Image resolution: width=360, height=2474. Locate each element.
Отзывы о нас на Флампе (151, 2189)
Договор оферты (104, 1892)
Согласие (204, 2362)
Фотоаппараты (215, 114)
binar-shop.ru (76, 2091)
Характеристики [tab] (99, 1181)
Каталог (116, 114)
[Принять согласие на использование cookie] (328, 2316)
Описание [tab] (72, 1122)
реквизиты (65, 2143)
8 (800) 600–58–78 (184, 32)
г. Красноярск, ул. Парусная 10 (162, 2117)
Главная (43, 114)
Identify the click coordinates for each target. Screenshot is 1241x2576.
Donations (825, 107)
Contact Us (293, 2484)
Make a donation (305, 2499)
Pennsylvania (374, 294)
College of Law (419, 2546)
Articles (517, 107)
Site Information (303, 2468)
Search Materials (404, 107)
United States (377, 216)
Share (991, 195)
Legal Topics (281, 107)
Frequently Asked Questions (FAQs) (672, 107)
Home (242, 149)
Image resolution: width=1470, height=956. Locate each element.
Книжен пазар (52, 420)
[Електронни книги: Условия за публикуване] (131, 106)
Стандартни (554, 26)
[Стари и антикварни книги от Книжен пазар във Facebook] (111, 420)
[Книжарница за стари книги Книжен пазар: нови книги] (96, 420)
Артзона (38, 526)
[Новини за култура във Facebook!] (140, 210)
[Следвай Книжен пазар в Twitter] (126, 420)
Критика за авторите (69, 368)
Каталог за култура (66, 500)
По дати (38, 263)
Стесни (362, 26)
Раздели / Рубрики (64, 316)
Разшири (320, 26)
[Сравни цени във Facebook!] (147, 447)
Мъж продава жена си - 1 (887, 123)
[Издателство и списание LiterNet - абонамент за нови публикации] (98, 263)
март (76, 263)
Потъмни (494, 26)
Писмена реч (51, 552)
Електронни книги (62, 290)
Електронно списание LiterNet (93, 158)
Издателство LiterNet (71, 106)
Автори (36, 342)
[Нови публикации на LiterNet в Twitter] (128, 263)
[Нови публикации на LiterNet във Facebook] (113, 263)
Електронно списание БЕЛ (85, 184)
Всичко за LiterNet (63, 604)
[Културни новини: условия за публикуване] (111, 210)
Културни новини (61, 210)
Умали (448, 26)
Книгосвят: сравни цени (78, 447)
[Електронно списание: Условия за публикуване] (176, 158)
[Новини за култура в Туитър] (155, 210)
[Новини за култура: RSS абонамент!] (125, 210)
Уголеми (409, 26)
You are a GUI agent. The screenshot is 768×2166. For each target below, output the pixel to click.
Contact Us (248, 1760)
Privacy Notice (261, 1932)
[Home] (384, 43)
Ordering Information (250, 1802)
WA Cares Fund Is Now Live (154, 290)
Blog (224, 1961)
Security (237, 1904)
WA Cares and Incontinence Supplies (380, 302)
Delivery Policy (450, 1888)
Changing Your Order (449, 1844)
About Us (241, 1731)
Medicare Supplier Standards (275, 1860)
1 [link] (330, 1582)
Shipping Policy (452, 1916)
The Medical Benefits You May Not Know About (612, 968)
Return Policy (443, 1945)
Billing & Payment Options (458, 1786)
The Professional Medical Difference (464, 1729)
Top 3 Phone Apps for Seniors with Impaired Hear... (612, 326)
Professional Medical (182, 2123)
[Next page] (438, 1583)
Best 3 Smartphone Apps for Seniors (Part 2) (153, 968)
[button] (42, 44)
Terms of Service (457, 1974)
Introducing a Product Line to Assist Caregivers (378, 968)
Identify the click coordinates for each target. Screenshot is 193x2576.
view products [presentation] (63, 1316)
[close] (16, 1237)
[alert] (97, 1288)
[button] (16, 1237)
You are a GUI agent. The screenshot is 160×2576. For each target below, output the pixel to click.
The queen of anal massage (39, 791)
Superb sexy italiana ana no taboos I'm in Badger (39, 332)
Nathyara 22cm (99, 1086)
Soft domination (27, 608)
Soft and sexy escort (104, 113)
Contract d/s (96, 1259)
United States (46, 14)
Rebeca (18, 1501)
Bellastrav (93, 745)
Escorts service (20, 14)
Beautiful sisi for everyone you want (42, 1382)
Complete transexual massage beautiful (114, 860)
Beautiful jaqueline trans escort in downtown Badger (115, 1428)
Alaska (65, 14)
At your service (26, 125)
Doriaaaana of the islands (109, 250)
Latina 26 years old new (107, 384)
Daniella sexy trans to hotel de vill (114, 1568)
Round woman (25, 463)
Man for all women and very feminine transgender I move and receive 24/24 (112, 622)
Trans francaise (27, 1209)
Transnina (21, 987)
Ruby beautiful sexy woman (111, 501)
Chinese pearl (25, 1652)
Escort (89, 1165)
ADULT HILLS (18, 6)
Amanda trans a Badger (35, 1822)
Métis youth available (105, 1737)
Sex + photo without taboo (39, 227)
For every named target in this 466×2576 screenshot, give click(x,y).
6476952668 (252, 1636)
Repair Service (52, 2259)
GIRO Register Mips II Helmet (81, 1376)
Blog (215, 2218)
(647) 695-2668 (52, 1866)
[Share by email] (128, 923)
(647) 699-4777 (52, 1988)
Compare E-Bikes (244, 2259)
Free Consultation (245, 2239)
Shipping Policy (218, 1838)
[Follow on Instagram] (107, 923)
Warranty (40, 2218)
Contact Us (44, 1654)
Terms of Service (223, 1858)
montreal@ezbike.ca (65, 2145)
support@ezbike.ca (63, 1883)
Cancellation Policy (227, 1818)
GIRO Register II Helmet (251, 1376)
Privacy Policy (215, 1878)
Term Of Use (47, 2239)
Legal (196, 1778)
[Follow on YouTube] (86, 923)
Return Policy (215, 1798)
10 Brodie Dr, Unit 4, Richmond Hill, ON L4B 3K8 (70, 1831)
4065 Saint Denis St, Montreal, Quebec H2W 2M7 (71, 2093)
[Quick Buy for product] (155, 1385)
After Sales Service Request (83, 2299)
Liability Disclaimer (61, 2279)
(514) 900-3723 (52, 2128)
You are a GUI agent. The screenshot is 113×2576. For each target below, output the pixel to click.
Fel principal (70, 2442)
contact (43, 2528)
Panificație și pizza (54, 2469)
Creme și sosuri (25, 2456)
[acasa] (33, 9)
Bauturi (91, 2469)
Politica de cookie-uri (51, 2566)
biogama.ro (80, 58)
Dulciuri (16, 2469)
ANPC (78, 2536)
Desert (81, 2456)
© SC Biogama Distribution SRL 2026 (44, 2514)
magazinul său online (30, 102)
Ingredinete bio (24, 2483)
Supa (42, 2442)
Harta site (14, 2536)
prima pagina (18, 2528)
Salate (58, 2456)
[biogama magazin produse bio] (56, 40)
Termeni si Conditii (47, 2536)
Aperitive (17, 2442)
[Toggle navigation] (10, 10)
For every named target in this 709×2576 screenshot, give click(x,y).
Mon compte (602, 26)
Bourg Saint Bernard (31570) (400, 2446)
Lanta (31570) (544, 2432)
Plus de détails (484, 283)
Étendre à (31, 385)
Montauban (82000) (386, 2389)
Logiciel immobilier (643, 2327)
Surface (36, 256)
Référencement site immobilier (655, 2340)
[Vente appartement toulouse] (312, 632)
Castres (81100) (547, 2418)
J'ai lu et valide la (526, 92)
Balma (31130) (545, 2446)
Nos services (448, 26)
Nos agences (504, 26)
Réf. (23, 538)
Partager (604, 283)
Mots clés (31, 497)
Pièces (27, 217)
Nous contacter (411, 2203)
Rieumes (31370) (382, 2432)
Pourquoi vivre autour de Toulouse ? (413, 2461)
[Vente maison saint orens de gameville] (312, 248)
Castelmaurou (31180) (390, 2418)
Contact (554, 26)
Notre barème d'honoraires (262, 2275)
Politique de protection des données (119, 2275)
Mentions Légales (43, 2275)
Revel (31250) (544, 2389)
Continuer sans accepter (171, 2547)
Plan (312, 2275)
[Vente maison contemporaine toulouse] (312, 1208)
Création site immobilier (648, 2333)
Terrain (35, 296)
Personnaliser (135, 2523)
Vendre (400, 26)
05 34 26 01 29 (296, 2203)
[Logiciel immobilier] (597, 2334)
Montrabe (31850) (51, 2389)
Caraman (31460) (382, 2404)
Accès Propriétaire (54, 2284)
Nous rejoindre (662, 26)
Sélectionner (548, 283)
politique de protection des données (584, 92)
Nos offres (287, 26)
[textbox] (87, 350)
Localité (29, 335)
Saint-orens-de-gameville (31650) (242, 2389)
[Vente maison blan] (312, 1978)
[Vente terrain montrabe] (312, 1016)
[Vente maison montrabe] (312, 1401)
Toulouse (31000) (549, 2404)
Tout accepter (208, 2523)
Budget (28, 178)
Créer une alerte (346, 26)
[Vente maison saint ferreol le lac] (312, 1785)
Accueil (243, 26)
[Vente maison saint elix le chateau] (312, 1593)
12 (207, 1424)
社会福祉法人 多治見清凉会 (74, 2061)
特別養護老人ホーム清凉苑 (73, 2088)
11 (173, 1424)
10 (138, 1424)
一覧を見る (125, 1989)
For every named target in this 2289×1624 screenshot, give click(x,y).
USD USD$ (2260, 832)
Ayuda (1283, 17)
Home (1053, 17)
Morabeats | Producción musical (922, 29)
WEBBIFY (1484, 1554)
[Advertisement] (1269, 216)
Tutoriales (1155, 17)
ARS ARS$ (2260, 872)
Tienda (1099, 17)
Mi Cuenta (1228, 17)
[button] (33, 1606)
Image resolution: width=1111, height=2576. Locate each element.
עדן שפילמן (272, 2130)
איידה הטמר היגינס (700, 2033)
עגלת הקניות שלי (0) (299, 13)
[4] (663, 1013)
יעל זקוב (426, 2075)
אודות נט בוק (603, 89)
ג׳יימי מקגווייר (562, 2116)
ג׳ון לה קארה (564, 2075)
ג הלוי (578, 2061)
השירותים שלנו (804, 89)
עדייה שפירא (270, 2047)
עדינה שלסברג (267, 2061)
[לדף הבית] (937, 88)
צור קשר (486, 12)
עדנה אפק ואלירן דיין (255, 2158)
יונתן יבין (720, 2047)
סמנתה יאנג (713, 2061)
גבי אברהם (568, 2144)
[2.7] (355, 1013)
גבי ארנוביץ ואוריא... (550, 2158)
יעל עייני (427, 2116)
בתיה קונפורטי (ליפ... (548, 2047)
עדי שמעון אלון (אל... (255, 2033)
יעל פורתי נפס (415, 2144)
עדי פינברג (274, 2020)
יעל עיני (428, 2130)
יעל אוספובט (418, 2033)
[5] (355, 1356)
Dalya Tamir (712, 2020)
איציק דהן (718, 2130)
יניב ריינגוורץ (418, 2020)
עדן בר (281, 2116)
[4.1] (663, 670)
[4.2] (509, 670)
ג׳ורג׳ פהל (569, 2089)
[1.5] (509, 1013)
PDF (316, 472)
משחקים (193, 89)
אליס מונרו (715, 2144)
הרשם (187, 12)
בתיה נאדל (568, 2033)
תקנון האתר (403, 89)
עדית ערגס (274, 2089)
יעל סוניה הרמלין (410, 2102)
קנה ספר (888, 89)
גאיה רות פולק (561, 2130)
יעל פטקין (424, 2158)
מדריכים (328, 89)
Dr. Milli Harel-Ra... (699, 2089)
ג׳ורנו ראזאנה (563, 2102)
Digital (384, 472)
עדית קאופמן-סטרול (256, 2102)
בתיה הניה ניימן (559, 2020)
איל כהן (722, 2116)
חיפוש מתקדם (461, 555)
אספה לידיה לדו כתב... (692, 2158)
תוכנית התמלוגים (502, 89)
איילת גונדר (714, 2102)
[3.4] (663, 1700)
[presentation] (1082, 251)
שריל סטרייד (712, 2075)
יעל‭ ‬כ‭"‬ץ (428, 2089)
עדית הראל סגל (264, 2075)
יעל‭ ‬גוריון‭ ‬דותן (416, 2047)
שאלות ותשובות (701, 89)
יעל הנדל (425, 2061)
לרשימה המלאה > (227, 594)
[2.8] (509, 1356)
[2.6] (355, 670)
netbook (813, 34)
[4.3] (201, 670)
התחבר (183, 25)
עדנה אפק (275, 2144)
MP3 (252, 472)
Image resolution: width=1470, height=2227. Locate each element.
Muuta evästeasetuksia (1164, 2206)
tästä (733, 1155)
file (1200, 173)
+++
Assigned task — What is needed is an exact copy of the entries above, from the first line through the line holding "[Принять согласие на", with both of those lines kept; please give nothing else.

Answer for this exercise —
Image resolution: width=360, height=2474. Locate each element.
Отзывы о нас на Флампе (151, 2189)
Договор оферты (104, 1892)
Согласие (204, 2362)
Фотоаппараты (215, 114)
binar-shop.ru (76, 2091)
Характеристики [tab] (99, 1181)
Каталог (116, 114)
[Принять согласие на использование cookie] (328, 2316)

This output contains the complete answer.